So the function is ##f(x)=x^2-x+\frac 16## on the interval [0,1], which is indeed an even periodic function if we extend it periodically.
\begin{array}{cl}f(x)&=\frac{c_0}2 + \sum_{k=1}^\infty c_k \cos\frac{k\pi x}{L}\\
c_k &= \frac 2L\int_0^L f(x) \cos\frac{k\pi x}{L}\,dx\end{array}
Pick ##L=\frac 12## and let ##f(x)## be the desired function.

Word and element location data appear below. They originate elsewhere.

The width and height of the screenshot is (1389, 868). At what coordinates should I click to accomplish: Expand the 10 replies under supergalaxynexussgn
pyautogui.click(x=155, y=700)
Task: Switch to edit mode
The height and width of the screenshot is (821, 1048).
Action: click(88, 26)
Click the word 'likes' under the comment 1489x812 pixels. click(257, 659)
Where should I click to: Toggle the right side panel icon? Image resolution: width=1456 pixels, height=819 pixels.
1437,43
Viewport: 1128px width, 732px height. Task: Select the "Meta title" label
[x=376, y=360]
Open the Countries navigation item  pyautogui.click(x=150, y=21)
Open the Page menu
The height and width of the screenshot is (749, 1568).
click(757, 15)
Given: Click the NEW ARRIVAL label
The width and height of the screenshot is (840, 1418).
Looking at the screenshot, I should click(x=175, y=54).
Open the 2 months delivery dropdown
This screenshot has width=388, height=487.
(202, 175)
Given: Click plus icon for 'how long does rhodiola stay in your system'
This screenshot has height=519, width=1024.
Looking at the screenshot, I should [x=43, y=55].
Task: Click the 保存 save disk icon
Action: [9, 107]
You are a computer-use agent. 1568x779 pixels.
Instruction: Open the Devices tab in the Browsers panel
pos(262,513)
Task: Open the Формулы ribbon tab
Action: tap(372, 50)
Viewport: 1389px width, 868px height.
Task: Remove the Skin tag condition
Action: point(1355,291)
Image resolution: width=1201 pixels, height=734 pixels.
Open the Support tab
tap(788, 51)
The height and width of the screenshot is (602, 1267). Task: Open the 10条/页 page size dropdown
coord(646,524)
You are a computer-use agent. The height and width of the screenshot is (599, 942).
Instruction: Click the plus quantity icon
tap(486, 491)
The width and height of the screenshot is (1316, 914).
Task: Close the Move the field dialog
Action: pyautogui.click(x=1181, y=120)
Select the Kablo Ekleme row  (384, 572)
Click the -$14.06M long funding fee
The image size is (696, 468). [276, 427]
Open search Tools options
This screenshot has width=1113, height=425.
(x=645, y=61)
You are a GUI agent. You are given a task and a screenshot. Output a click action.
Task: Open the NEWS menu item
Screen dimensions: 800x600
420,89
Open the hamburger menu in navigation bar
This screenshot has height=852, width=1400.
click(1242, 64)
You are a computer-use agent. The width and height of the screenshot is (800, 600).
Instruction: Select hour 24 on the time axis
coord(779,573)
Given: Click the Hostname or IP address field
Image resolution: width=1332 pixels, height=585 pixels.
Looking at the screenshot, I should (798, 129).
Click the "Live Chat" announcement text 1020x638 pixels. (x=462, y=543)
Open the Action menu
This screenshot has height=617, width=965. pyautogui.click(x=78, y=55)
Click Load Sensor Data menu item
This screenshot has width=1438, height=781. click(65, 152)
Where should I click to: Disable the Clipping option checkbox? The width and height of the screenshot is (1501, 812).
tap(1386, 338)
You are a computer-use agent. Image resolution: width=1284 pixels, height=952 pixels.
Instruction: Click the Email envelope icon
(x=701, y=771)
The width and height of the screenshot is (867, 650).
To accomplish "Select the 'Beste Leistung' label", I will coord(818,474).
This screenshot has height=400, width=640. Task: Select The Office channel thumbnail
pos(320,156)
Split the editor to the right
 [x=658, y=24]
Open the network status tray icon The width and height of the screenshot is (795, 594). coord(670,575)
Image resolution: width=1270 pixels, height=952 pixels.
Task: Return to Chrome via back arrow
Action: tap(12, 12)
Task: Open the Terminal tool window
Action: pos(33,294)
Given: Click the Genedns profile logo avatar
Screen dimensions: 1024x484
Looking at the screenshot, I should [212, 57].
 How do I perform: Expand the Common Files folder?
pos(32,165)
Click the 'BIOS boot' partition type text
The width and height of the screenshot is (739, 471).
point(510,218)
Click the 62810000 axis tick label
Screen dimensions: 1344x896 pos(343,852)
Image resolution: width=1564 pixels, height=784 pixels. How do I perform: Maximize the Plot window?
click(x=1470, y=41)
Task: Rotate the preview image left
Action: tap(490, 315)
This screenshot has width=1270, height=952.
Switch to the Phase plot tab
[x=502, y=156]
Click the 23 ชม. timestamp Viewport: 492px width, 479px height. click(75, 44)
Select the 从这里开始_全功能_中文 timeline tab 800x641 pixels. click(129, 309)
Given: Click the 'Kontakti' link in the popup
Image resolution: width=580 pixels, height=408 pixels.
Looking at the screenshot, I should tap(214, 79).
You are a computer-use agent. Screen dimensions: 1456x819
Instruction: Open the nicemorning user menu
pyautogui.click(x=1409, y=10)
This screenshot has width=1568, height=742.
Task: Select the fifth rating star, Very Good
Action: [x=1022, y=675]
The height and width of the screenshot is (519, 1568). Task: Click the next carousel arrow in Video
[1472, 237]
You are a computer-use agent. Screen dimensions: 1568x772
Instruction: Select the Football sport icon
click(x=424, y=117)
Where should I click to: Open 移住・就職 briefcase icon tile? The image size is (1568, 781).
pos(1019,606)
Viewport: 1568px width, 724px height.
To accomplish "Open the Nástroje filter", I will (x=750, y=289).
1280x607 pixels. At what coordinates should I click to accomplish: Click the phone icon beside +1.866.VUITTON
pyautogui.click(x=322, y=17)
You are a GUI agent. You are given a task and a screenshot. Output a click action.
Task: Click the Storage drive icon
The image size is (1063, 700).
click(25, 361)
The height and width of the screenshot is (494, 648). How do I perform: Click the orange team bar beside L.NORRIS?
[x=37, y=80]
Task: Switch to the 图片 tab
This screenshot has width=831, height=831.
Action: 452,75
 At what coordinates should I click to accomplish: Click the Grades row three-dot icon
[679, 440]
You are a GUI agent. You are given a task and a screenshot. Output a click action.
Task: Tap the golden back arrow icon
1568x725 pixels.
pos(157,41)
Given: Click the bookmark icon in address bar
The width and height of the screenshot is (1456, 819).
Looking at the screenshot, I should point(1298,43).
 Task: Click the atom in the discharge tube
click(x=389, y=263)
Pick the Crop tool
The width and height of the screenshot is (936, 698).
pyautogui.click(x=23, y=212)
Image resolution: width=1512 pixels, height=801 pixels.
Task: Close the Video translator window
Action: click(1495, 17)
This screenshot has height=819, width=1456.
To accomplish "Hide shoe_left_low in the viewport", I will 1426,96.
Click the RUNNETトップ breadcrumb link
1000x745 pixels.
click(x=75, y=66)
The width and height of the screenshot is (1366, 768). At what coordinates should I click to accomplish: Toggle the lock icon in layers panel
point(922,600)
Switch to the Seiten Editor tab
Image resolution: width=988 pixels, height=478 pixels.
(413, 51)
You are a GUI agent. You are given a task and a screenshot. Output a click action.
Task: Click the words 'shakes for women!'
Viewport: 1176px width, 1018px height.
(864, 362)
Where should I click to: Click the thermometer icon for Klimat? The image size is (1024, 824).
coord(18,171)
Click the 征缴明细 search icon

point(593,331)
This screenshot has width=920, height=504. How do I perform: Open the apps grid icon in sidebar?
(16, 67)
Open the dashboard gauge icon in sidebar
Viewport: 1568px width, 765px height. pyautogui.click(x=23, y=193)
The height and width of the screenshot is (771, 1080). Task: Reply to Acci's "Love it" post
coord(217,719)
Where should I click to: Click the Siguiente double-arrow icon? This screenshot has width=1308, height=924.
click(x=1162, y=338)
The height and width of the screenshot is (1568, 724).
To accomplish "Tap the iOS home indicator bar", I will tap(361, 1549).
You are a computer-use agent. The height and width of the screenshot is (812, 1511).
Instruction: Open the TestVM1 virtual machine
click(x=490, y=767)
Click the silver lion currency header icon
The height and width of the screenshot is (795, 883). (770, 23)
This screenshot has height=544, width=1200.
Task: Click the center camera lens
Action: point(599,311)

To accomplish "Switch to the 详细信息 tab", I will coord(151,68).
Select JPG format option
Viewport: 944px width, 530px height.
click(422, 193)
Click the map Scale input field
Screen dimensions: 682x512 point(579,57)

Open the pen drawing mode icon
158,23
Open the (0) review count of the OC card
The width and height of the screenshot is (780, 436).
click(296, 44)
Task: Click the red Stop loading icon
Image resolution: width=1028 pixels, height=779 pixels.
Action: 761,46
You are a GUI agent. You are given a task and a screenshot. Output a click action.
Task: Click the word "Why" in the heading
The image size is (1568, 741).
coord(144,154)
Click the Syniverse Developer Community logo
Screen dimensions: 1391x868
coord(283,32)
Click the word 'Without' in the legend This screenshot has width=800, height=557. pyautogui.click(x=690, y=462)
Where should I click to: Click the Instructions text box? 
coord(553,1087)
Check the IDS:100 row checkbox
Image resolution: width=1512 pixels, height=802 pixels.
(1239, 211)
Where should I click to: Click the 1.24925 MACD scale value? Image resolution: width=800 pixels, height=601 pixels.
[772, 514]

It follows that for ##k>0##: $$\pi^2 c_k=4\pi^2\int_0^{1/2} f(x) \cos(2k\pi x)\,dx=\frac 1{k^2}$$
We have for ##k>0##:
$$\begin{cases}4\pi^2\int_0^{1/2} x \cos(2k\pi x)\,dx = \frac{(-1)^k-1}{k^2}\\
4\pi^2\int_0^{1/2} x^2 \cos(2k\pi x)\,dx = \frac{(-1)^k}{k^2}\end{cases}\implies
4\pi^2\int_0^{1/2} (x^2-x) \cos(2k\pi x)\,dx = \frac{1}{k^2}
$$
Furthermore, ##f(0)=\frac 1{\pi^2}\sum_{k=1}^\infty \frac 1{k^2}=\frac 16##.
So the function is ##f(x)=x^2-x+\frac 16## on the interval [0,1], which is indeed an even periodic function if we extend it periodically.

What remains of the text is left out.